300 maddelik master plandan 100 maddeye, oradan da 10 maddeye indirmek ya da Mardin’de ilan edilen 10 maddenin içini 300 maddelik bir uygulama planı ile doldurmak... Yani “yeni ihya ve inşa süreci...”
HDP ve PKK’nın “paydaş” olarak kabul edildiği ve “paydaşların ihaneti”ne tanık olunan “çözüm süreci”nden sonra hazırlanan plan, Doğu-Güneydoğu’da yeni bir dönemi başlatma iradesini yansıtıyor. En önemli özelliği meşru silahlı güçler dışında hiçbir silahlı yapıyı muhatap almama ve bölgeden yeni bir muhatap çıkarma arzusu olan bu yeni süreçte halkın duygu dünyası inşa edilebilirse Türkiye’nin geleceği adına çok şey başarılmış olacaktır. Ama orada örgütlü bir fesat yapısı bulunduğu sürece bunun kolay olmadığı da açıktır. Çok uzun, çok kararlı ve çok basiretli, ne bileyim ahenkli bir çalışmaya ihtiyaç var. Bunun için de orada devletin çok ahenkli hale gelmesi kaçınılmaz.

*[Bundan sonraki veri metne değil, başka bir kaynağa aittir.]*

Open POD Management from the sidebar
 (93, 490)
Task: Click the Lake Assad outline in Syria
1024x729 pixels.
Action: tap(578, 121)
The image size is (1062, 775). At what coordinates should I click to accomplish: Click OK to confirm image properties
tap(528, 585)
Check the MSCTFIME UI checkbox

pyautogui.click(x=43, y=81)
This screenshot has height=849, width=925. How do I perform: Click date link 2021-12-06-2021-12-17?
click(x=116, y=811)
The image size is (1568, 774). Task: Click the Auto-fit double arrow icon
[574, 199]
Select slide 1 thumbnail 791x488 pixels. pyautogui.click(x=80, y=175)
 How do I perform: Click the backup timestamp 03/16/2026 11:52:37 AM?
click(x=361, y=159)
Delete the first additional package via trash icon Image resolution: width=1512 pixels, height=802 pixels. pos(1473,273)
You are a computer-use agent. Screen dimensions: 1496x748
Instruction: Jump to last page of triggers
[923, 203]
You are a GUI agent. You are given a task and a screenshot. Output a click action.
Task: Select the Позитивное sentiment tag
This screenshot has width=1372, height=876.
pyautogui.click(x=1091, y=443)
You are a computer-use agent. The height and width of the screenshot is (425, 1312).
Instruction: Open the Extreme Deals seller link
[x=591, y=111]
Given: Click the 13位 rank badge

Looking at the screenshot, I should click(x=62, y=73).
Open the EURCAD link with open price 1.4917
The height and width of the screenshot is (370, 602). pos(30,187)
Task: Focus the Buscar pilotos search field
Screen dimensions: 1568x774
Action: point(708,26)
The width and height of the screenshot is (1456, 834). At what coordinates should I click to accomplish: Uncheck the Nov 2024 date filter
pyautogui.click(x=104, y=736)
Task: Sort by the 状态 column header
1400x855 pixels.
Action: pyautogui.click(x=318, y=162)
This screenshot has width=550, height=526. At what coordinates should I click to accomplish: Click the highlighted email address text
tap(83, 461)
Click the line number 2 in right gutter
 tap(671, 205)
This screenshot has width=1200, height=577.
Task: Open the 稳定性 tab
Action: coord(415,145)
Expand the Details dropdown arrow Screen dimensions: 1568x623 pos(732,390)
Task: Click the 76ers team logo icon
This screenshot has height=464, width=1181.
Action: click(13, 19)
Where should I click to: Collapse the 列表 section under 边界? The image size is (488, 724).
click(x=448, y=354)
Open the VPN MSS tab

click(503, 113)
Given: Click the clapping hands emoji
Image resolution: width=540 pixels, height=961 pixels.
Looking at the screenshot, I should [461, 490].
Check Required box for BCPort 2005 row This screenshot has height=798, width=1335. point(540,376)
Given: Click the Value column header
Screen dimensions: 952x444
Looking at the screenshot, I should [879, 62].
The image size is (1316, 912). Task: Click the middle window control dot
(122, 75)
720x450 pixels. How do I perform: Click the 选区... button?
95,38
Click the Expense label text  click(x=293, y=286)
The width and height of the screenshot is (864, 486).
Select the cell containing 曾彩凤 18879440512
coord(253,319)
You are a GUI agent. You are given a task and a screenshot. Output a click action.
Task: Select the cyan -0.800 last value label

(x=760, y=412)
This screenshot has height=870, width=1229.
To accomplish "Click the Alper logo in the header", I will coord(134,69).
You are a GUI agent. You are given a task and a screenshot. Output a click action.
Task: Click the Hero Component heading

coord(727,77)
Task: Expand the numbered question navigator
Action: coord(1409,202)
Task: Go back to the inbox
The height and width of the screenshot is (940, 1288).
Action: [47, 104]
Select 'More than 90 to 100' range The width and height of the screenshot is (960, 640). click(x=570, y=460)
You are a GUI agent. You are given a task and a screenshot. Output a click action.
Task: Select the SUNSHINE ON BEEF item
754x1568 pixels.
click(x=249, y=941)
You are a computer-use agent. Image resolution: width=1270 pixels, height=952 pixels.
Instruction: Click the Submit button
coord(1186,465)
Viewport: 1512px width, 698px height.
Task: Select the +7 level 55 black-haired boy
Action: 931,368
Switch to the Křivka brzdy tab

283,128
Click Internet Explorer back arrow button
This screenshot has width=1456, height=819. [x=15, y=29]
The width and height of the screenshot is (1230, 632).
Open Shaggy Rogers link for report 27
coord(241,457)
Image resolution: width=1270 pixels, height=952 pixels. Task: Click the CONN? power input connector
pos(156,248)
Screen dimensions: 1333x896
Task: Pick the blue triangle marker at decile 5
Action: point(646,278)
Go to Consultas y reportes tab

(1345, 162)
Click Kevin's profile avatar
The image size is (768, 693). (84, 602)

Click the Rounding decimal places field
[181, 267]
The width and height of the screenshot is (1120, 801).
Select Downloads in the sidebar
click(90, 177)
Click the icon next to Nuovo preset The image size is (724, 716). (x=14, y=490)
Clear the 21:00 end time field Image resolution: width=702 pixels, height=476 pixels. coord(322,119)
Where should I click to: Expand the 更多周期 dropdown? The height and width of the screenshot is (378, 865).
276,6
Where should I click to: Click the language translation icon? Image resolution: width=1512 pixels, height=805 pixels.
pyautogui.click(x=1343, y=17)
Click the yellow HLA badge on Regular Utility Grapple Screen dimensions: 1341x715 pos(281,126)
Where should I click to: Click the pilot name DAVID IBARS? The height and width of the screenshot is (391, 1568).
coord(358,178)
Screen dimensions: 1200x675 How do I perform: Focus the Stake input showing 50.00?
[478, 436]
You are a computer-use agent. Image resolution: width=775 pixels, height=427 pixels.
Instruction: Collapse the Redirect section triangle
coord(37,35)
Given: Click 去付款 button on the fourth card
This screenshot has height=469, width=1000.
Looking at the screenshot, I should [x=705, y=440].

Başbakan Davutoğlu’nun Mardin konuşmasının bu aktüel boyutu dışında, tabii ki vizyoner bir içeriği var. Aslında Doğu-Güneydoğu ekseninde güncellenen, “Kürt sorunu” diye isimlenen hadisenin çözüm ruhunu da Başbakan bu vizyoner içerikle alakalandırıyor.
Kut’ül amare - Sykes - Picot hesaplaşması.
Selahattin Eyyubi’nin ordusunda Türk olmak, Alpaslan’ın ordusunda Kürt olmak.
Yavuz Sultan Selim - İdrisi Bitlisi buluşması.
Bosna - Bağdat, İstanbul - Diyarbakır selamlamaları.
Yunus Emre - Ahmedihani kalb iklimi.
100 yıllık parantezin kapatılması.
Bunlar konuşulduğunda pek çoğumuzun yüreğinde bir kabarma gerçekleşeceği muhakkak.
Rahmetli Erbakan, Batılı büyükelçileri toplamış ve “D-8 gerçekleştiğinde yeni bir Yalta masası kurulacak” demişti. Eminim Erbakan hocamızın sözleri de Milli Görüş camiamız dahil pek çok insanımızın yürek tınılarını harekete geçirmişti.
Evet, yaşadığımız yıllar İslam dünyası olarak kalb coğrafyamıza açılmış bir kara parantezin yüzüncü yıl dönümüne tesadüf ediyor ve bu coğrafyanın çocukları bu parantezin kapatılması derdini taşıyor. Kayıp yıllarımız bizim bu yıllar. Mazlumiyet yıllarımız. Acaba bu yeni yüzyılda bu kayıpların sona erdirildiği bir dönemi başlatabilir miyiz?
Belli ki İslam dünyasının kayıp yılları, aslında dünya barışı adına da kayıp yıllar anlamına geliyor. Acaba dünya barışı için gibi bir espri içinde, Sykes-Picot patronlarını da insafa, iz’ana getirebilir miyiz? Ya da İslam dünyası mesela dünün emperyalistlerinin de kutsadığı (!) demokrasi adına “halk gücü”nü kullanarak yönetim kadrolarını ve sistem yapılarını değiştirip kendi kaderinde etkili olmayı başarabilir mi?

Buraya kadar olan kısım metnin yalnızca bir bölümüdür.